The initial hook to Psionex was a simple one: They were unbalanced young people given super powers by Genetech, the faceless corporation who would bug the New Warriors because why not. As it said on the blurb of their introductory issue, “They were bred for one purpose: To destroy the New Warriors!” but aside from having powers that gave various members of the team trouble, you never got the whole “bred for one purpose” thing. This wasn’t like the Injustice League or Dark Avengers or some incarnations of the Brotherhood of Evil Mutants where each member of the villain team was picked specifically to target an opposing player on the good guys; it was just a bunch of randoms with cool powers.

Asylum was a mental patient who never spoke but had a body composed entirely of Darkforce matter that induced hallucinations in anybody she came into contact with; similar to Cloak but with a twist of mental imbalance. Coronary at first glance seemed like the team powerhouse, but who was actually a “bio-telepath,” capable of messing with people’s internal functions so as to make them vomit, give them a heart attack or do other nastiness. Impulse had an enhanced metabolism which gave him fairly generic heightened speed, reflexes and healing, but his crazy thrill seeker personality coupled with his gang background made him interesting and led to classic moments like him trying to take on Terrax singlehanded and getting his back snapped (he got better). Mathemanic not only had a great name, but the most bizarre and intriguing abilities, as he practiced “mathematical telepathy,” messing with statistical regularities so he could do things like forcing his foes to perceive interstellar measures of distance and thus not see what’s in front of them or slowing the passage of time by altering perceptions. Last but not least you had Pretty Persuasions, an exotic dancer with an energy whip who could increase and then draw power from the “erotic urges” of others, making her one of the most straightforwardly sexual characters in comics at the time, but in an odd “what you see is what you get” refreshing kind of way.
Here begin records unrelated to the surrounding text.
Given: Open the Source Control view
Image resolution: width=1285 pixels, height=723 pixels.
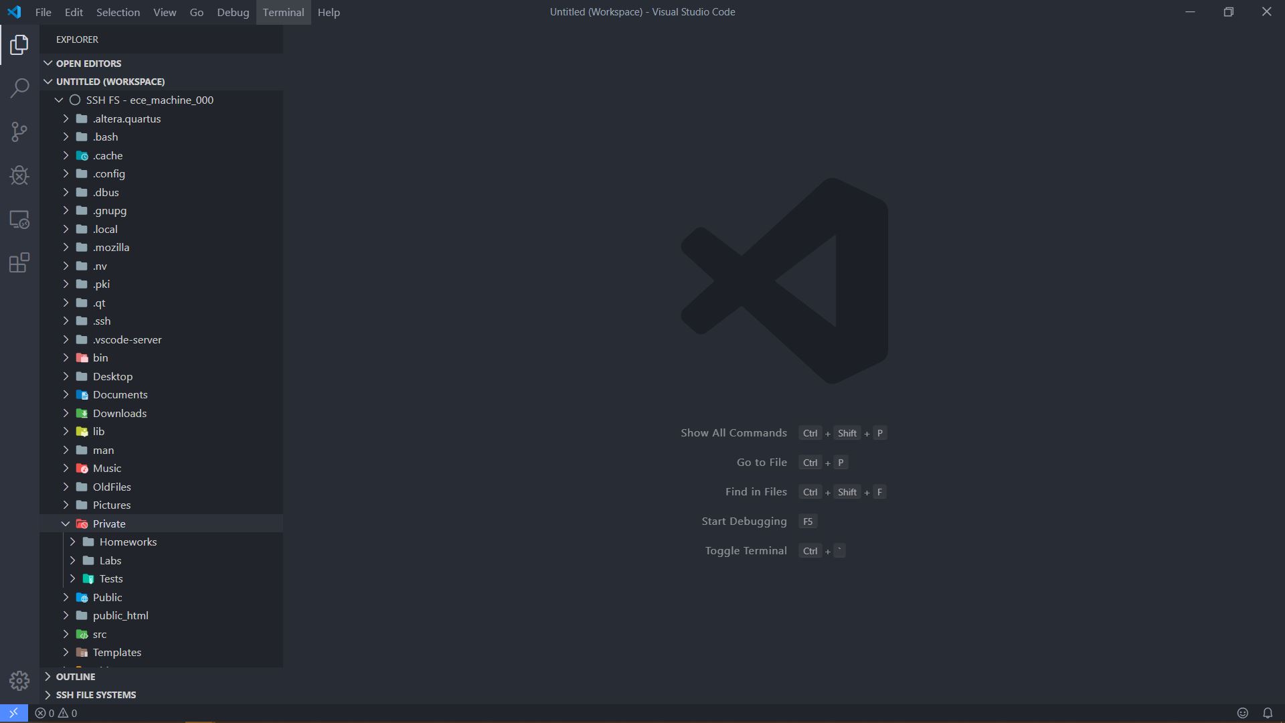Looking at the screenshot, I should click(x=19, y=132).
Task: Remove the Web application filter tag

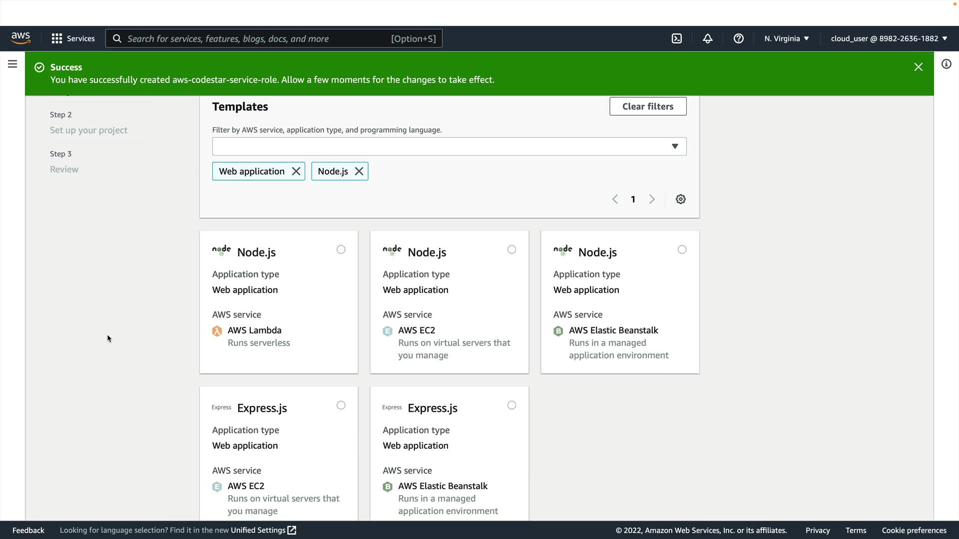Action: coord(296,171)
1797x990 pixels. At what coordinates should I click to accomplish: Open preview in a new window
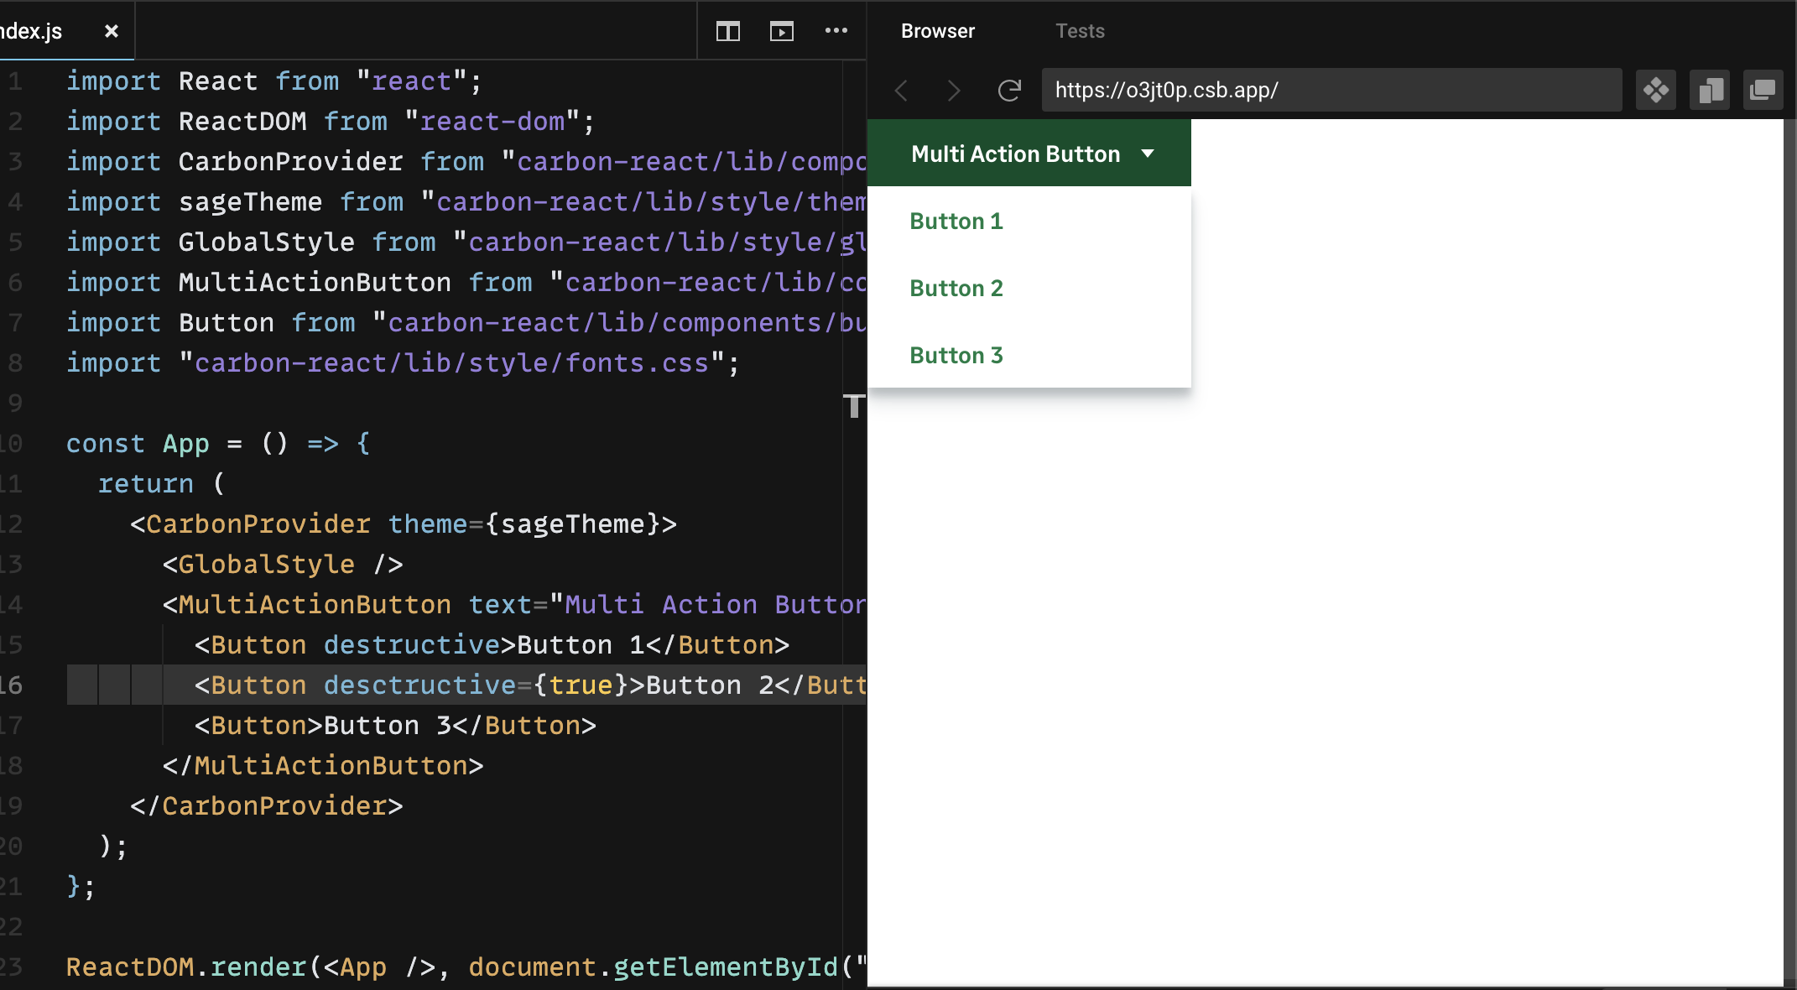pyautogui.click(x=1763, y=90)
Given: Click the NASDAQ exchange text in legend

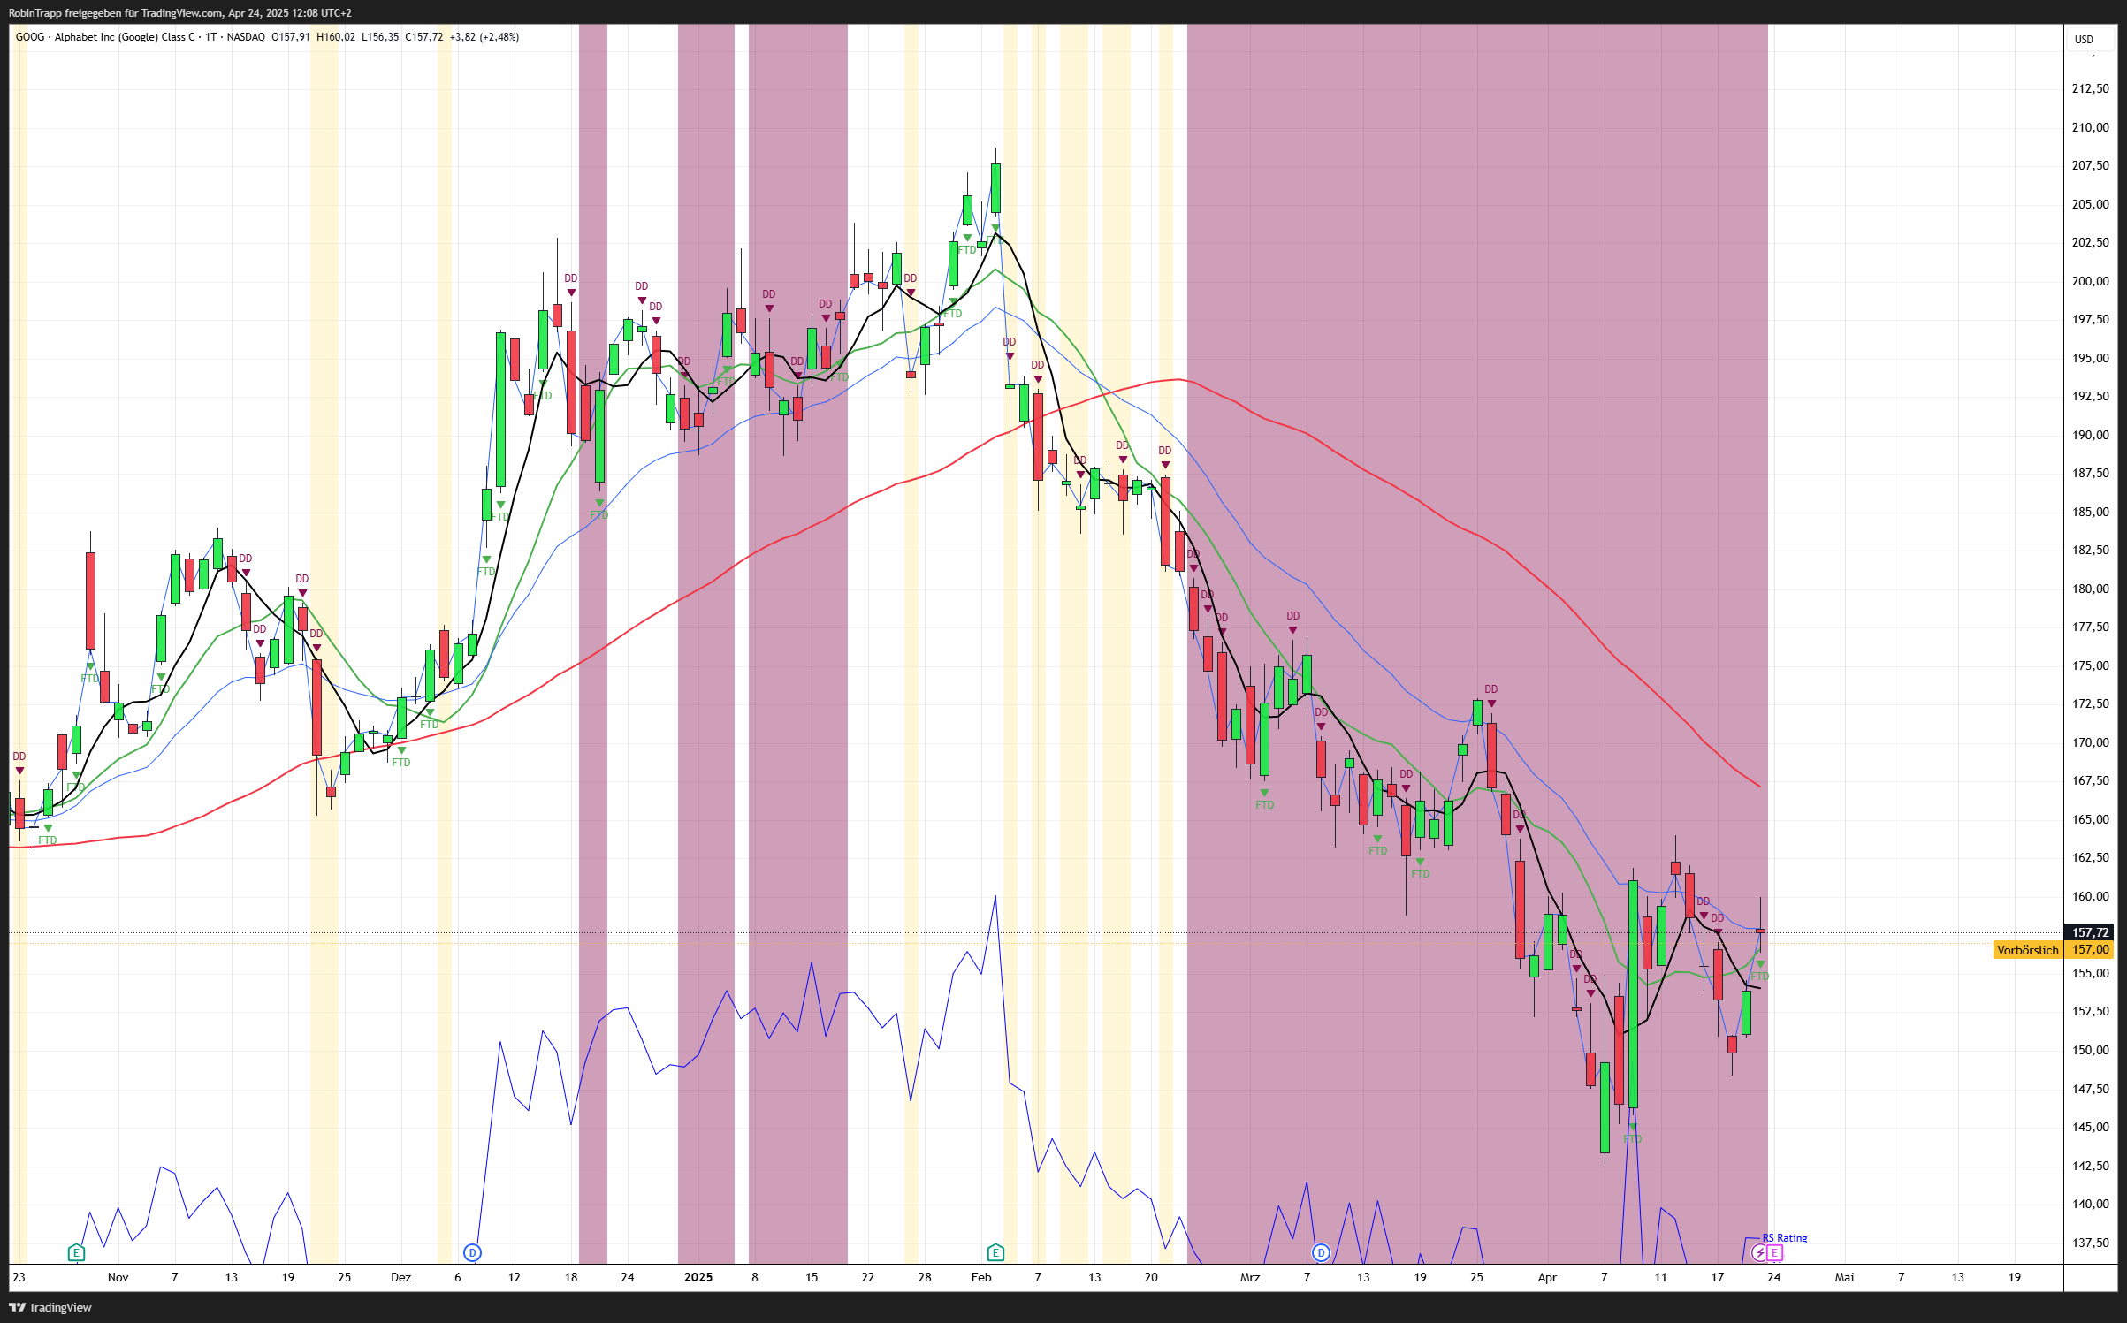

From there Psionex joined up briefly with Night Thrasher and Rage before gradually receding into a background role in the Marvel Universe for the past couple decades, generally only showing up for cameos when Nicieza is writing a book like New Thunderbolts or part of huge villain armies in titles being penned by New Warriors fans like when Christos Gage had the reins of Avengers: The Initiative.

But again, while Psionex had plenty of potential in the abilities and visual departments, their lack of personalities, individually or as a group, and no real direction hurt their lasting legacy. It wasn’t enough just to be crazy, particularly in the 90’s, and after that initial Genetech-sponsored fracas, it wasn’t even quite clear why they were always tangling with the New Warriors.